TO DO: Starting at the line that contains "Identify the location" and stopping after the end of the items, rewrite those lines with their requests and scale every coordinate in the answers by 1.4, rounding to whole numbers with halves going up. Leave all other numbers unchanged, and omit the pictures.

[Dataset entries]
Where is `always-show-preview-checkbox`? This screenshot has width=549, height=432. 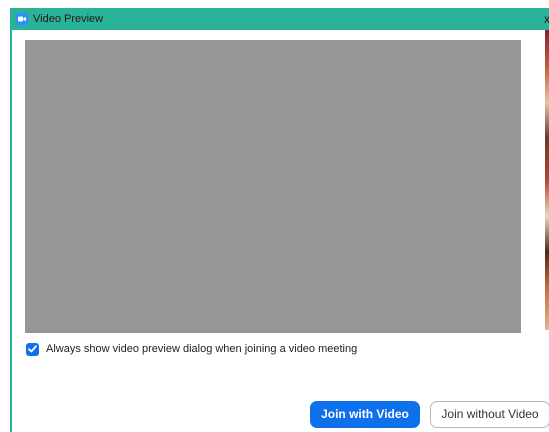
always-show-preview-checkbox is located at coordinates (32, 349).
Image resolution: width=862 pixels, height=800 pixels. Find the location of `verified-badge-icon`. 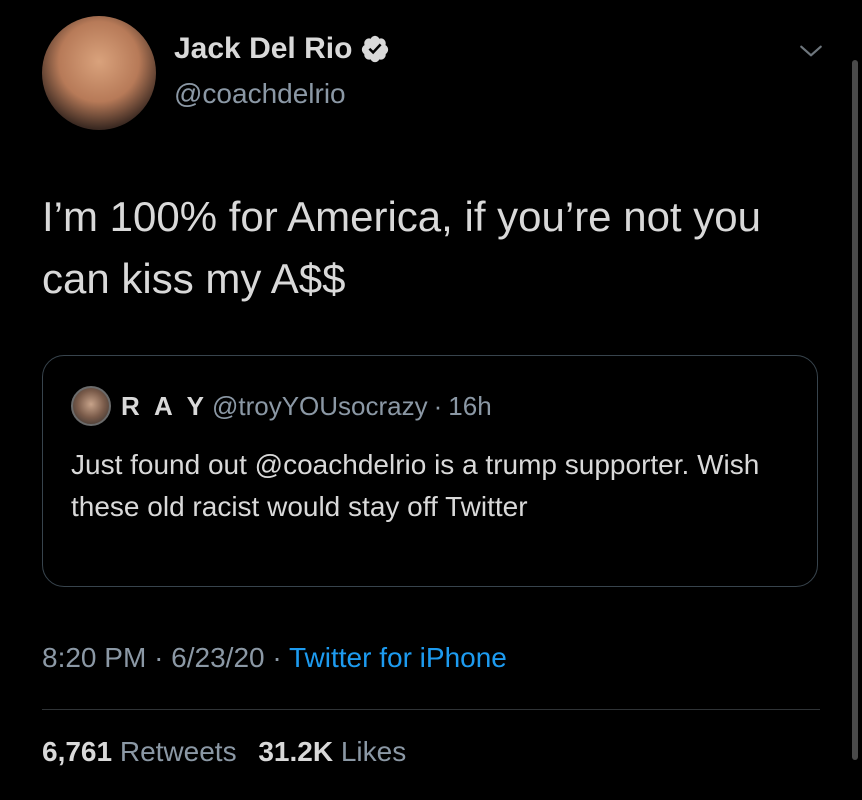

verified-badge-icon is located at coordinates (376, 49).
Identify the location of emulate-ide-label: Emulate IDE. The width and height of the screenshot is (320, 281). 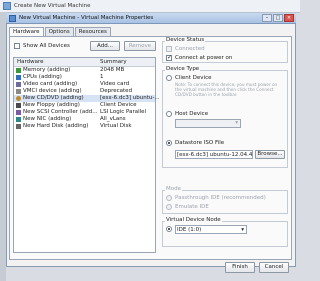
(192, 207).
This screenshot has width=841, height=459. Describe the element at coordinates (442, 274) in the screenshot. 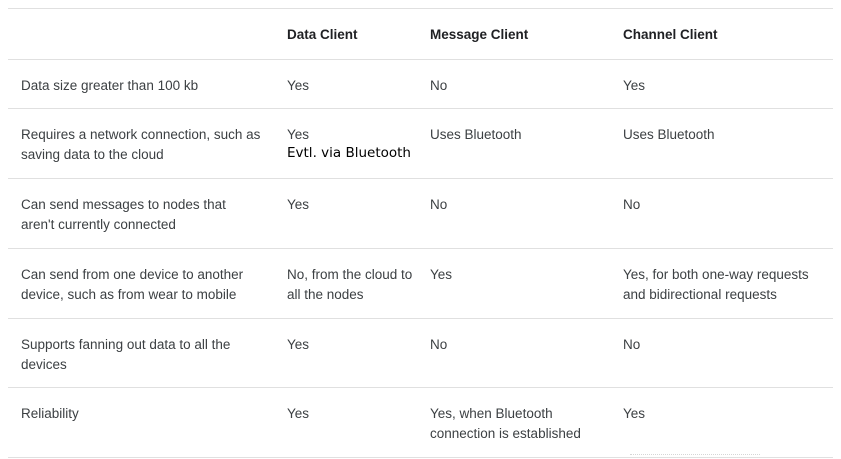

TASK RESPONSE:
Identify the location of emulate-ide-label: Emulate IDE. The width and height of the screenshot is (320, 281). 
(269, 290).
This screenshot has width=841, height=459. Describe the element at coordinates (442, 274) in the screenshot. 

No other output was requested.